# Reading text:

S. 299—Regulations From the Executive in Need of Scrutiny Act of 2011 (REINS Act)

Action Requested:
The House version of this bill, H.R. 10, passed December 7, 2011 with a recorded vote of 241–184. HSLDA urges you to contact your U.S. senators and ask them to support S. 299. To find your senators’ contact information, please use HSLDA’s Legislative Toolbox.

S. 299 will restrict the executive branch from issuing executive orders and federal regulations without approval from Congress.

7/20/2011 Senate Committee on Homeland Security and Governmental Affairs. Hearings held.

Sponsor: Senator Rand Paul (KY)

Bill Summary—S. 299

HSLDA’s Position:

Talking Points:
S. 299 will “increase accountability for and transparency in the federal regulatory process.” With greater and greater increase in intrusive federal regulations, S. 299 will limit what the executive branch can enact into law by laying out a system in which government agencies must submit a report to Congress before publishing a regulation.

S.299 divides executive regulations into two categories, “major rules,” and “nonmajor rules.” A “major rule” is defined as a regulation with:

  • An “annual effect on the economy of $100,000,000 or more;”
  • A “major increase in costs or prices for consumers, individual industries, Federal, State, or local government agencies, or geographical regions; or”
  • That has “significant adverse effects on competition, employment, investment, productivity, innovation, or the ability of United States based enterprises to compete with foreign-based enterprises in domestic and export markets.”

# Actions to take:
**A)** According to the REINS Act summary, what was the recorded vote when the House version of the bill passed?
**B)** Sum up the REINS Act summary in two sentences.
**C)** Duplicate a passage of the REINS Act summary: begin at the words "S. 299 will restrict" and stop after "publishing a regulation.".

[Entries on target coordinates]
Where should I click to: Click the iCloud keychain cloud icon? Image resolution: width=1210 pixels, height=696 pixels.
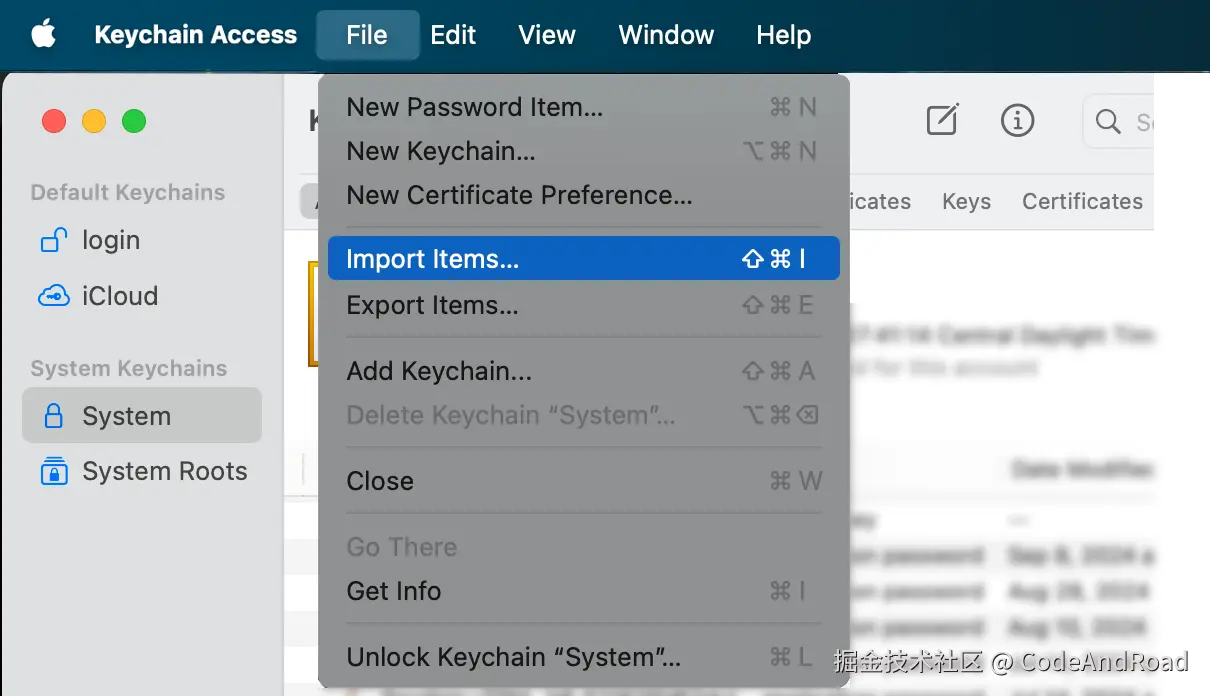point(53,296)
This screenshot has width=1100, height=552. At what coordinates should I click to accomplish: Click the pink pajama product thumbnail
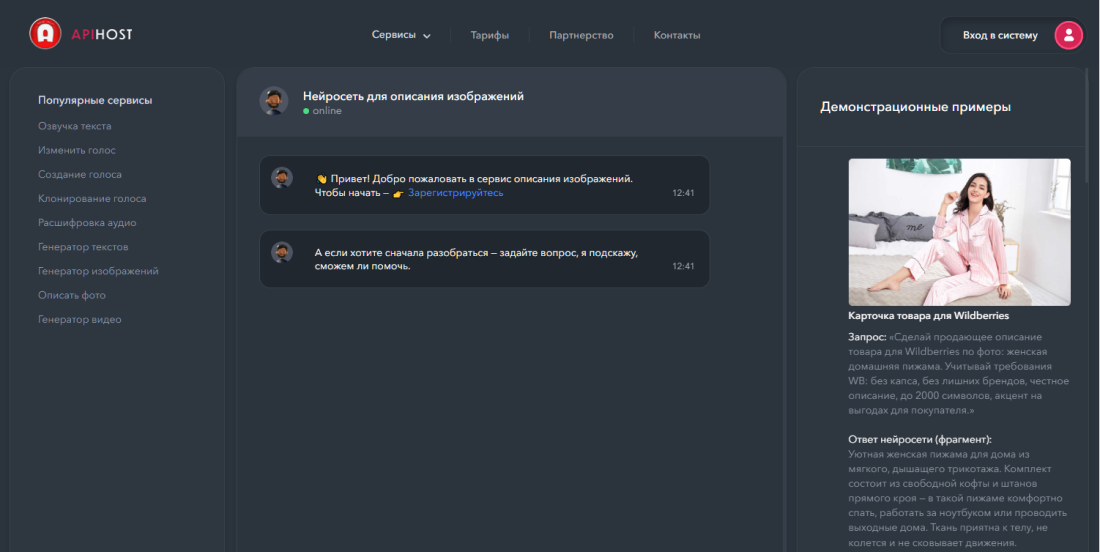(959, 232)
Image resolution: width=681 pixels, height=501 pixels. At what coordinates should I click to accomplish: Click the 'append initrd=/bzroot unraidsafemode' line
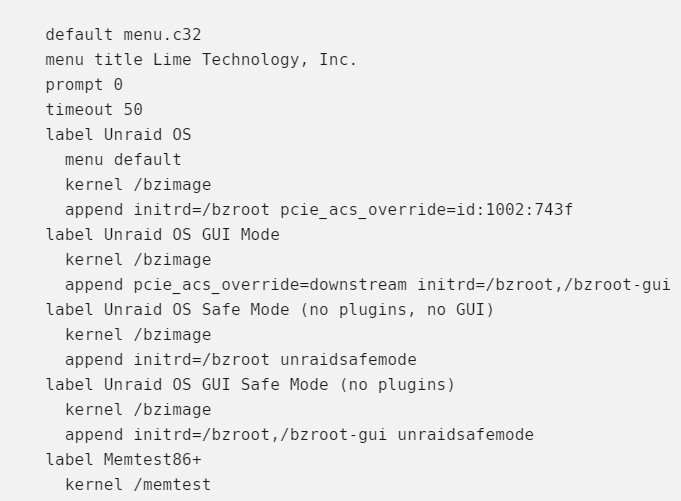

# Solved tasks:
**A)** It passed with a recorded vote of 241–184.

**B)** S. 299, sponsored by Senator Rand Paul, would restrict the executive branch from issuing executive orders and federal regulations without congressional approval by requiring government agencies to submit a report to Congress before publishing a regulation. The bill divides regulations into "major rules" and "nonmajor rules," and a major rule is one with an annual economic effect of $100,000,000 or more, a major increase in costs or prices, or significant adverse effects on competition, employment, investment, productivity, innovation, or the ability of U.S.-based enterprises to compete with foreign-based ones.

**C)**
S. 299 will restrict the executive branch from issuing executive orders and federal regulations without approval from Congress.

7/20/2011 Senate Committee on Homeland Security and Governmental Affairs. Hearings held.

Sponsor: Senator Rand Paul (KY)

Bill Summary—S. 299

HSLDA’s Position:

Talking Points:
S. 299 will “increase accountability for and transparency in the federal regulatory process.” With greater and greater increase in intrusive federal regulations, S. 299 will limit what the executive branch can enact into law by laying out a system in which government agencies must submit a report to Congress before publishing a regulation.